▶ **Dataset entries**
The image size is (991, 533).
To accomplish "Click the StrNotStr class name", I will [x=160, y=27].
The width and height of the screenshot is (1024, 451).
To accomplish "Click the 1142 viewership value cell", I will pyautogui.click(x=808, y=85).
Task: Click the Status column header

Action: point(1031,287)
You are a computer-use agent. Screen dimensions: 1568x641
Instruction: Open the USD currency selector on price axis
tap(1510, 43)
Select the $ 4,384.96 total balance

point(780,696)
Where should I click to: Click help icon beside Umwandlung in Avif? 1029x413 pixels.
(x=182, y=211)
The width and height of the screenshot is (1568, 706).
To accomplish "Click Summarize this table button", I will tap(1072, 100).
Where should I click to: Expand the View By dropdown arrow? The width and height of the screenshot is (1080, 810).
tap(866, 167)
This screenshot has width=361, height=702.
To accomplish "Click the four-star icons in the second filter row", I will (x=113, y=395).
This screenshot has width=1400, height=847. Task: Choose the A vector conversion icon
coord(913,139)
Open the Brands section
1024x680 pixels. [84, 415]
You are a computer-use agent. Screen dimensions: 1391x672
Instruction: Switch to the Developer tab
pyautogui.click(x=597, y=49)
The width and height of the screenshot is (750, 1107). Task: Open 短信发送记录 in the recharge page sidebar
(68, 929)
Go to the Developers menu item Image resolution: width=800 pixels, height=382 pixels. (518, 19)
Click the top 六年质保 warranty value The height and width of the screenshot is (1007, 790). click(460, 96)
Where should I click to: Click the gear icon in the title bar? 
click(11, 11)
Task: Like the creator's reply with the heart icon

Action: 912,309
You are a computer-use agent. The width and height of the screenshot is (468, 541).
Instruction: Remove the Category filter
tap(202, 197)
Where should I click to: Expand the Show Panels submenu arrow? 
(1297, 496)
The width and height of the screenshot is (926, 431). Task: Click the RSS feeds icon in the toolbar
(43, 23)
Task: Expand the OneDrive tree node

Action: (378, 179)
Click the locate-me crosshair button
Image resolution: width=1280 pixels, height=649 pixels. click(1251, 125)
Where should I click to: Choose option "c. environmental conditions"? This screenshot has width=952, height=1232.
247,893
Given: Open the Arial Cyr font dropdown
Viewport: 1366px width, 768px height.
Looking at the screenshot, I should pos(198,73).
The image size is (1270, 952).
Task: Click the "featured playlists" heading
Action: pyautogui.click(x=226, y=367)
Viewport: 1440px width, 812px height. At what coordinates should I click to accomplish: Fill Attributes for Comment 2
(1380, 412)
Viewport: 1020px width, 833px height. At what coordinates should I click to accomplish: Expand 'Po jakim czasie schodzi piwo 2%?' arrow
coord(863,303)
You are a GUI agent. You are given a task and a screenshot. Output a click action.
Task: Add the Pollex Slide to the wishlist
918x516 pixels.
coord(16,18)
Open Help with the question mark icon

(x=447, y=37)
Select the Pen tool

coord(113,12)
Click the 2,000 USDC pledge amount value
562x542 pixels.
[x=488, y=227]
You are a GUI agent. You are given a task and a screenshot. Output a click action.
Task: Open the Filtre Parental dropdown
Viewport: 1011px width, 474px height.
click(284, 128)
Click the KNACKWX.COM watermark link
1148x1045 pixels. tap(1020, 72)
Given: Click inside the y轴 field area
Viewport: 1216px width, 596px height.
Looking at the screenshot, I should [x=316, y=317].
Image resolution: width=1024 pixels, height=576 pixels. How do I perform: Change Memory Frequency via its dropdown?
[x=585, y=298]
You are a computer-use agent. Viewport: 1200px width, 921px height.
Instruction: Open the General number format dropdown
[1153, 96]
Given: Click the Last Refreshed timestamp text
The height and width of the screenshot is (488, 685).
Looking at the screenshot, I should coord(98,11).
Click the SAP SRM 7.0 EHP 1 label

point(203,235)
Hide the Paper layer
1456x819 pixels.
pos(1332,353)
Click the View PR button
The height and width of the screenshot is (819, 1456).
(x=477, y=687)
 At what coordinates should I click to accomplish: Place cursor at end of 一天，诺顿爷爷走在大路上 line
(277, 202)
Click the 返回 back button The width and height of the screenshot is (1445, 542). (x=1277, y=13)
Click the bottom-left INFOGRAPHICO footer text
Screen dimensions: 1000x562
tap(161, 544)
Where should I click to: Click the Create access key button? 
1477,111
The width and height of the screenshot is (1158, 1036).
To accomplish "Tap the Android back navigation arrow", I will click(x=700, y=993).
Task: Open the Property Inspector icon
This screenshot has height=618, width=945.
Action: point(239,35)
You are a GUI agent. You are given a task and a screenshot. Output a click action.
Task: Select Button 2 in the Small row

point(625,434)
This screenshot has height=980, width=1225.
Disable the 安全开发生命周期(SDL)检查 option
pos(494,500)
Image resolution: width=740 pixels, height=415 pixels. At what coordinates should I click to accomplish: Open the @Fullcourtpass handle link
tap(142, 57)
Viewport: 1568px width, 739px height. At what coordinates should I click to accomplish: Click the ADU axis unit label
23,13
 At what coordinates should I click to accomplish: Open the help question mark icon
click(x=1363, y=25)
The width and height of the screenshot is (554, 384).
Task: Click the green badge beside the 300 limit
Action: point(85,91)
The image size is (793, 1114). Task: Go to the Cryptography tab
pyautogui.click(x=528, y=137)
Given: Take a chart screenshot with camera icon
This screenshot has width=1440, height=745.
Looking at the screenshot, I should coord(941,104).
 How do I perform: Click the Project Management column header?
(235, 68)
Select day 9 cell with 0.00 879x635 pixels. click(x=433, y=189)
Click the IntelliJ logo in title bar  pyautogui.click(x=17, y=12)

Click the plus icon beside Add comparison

▶ **Exercise**
Please output all the lines above exactly as given.

▶ **Result**
The image size is (991, 533).
To accomplish "Click the StrNotStr class name", I will [x=160, y=27].
The width and height of the screenshot is (1024, 451).
To accomplish "Click the 1142 viewership value cell", I will pyautogui.click(x=808, y=85).
Task: Click the Status column header

Action: point(1031,287)
You are a computer-use agent. Screen dimensions: 1568x641
Instruction: Open the USD currency selector on price axis
tap(1510, 43)
Select the $ 4,384.96 total balance

point(780,696)
Where should I click to: Click help icon beside Umwandlung in Avif? 1029x413 pixels.
(x=182, y=211)
The width and height of the screenshot is (1568, 706).
To accomplish "Click Summarize this table button", I will tap(1072, 100).
Where should I click to: Expand the View By dropdown arrow? The width and height of the screenshot is (1080, 810).
tap(866, 167)
This screenshot has width=361, height=702.
To accomplish "Click the four-star icons in the second filter row", I will (x=113, y=395).
This screenshot has width=1400, height=847. Task: Choose the A vector conversion icon
coord(913,139)
Open the Brands section
1024x680 pixels. [84, 415]
You are a computer-use agent. Screen dimensions: 1391x672
Instruction: Switch to the Developer tab
pyautogui.click(x=597, y=49)
The width and height of the screenshot is (750, 1107). Task: Open 短信发送记录 in the recharge page sidebar
(68, 929)
Go to the Developers menu item Image resolution: width=800 pixels, height=382 pixels. (518, 19)
Click the top 六年质保 warranty value The height and width of the screenshot is (1007, 790). click(460, 96)
Where should I click to: Click the gear icon in the title bar? 
click(11, 11)
Task: Like the creator's reply with the heart icon

Action: 912,309
You are a computer-use agent. The width and height of the screenshot is (468, 541).
Instruction: Remove the Category filter
tap(202, 197)
Where should I click to: Expand the Show Panels submenu arrow? 
(1297, 496)
The width and height of the screenshot is (926, 431). Task: Click the RSS feeds icon in the toolbar
(43, 23)
Task: Expand the OneDrive tree node

Action: (378, 179)
Click the locate-me crosshair button
Image resolution: width=1280 pixels, height=649 pixels. click(1251, 125)
Where should I click to: Choose option "c. environmental conditions"? This screenshot has width=952, height=1232.
247,893
Given: Open the Arial Cyr font dropdown
Viewport: 1366px width, 768px height.
Looking at the screenshot, I should pos(198,73).
The image size is (1270, 952).
Task: Click the "featured playlists" heading
Action: pyautogui.click(x=226, y=367)
Viewport: 1440px width, 812px height. At what coordinates should I click to accomplish: Fill Attributes for Comment 2
(1380, 412)
Viewport: 1020px width, 833px height. At what coordinates should I click to accomplish: Expand 'Po jakim czasie schodzi piwo 2%?' arrow
coord(863,303)
You are a GUI agent. You are given a task and a screenshot. Output a click action.
Task: Add the Pollex Slide to the wishlist
918x516 pixels.
coord(16,18)
Open Help with the question mark icon

(x=447, y=37)
Select the Pen tool

coord(113,12)
Click the 2,000 USDC pledge amount value
562x542 pixels.
[x=488, y=227]
You are a GUI agent. You are given a task and a screenshot. Output a click action.
Task: Open the Filtre Parental dropdown
Viewport: 1011px width, 474px height.
click(284, 128)
Click the KNACKWX.COM watermark link
1148x1045 pixels. tap(1020, 72)
Given: Click inside the y轴 field area
Viewport: 1216px width, 596px height.
Looking at the screenshot, I should [x=316, y=317].
Image resolution: width=1024 pixels, height=576 pixels. How do I perform: Change Memory Frequency via its dropdown?
[x=585, y=298]
You are a computer-use agent. Viewport: 1200px width, 921px height.
Instruction: Open the General number format dropdown
[1153, 96]
Given: Click the Last Refreshed timestamp text
The height and width of the screenshot is (488, 685).
Looking at the screenshot, I should coord(98,11).
Click the SAP SRM 7.0 EHP 1 label

point(203,235)
Hide the Paper layer
1456x819 pixels.
pos(1332,353)
Click the View PR button
The height and width of the screenshot is (819, 1456).
(x=477, y=687)
 At what coordinates should I click to accomplish: Place cursor at end of 一天，诺顿爷爷走在大路上 line
(277, 202)
Click the 返回 back button The width and height of the screenshot is (1445, 542). (x=1277, y=13)
Click the bottom-left INFOGRAPHICO footer text
Screen dimensions: 1000x562
tap(161, 544)
Where should I click to: Click the Create access key button? 
1477,111
The width and height of the screenshot is (1158, 1036).
To accomplish "Tap the Android back navigation arrow", I will click(x=700, y=993).
Task: Open the Property Inspector icon
This screenshot has height=618, width=945.
Action: point(239,35)
You are a GUI agent. You are given a task and a screenshot. Output a click action.
Task: Select Button 2 in the Small row

point(625,434)
This screenshot has height=980, width=1225.
Disable the 安全开发生命周期(SDL)检查 option
pos(494,500)
Image resolution: width=740 pixels, height=415 pixels. At what coordinates should I click to accomplish: Open the @Fullcourtpass handle link
tap(142, 57)
Viewport: 1568px width, 739px height. At what coordinates should I click to accomplish: Click the ADU axis unit label
23,13
 At what coordinates should I click to accomplish: Open the help question mark icon
click(x=1363, y=25)
The width and height of the screenshot is (554, 384).
Task: Click the green badge beside the 300 limit
Action: point(85,91)
The image size is (793, 1114). Task: Go to the Cryptography tab
pyautogui.click(x=528, y=137)
Given: Take a chart screenshot with camera icon
This screenshot has width=1440, height=745.
Looking at the screenshot, I should coord(941,104).
 How do I perform: Click the Project Management column header?
(235, 68)
Select day 9 cell with 0.00 879x635 pixels. click(x=433, y=189)
Click the IntelliJ logo in title bar  pyautogui.click(x=17, y=12)

Click the plus icon beside Add comparison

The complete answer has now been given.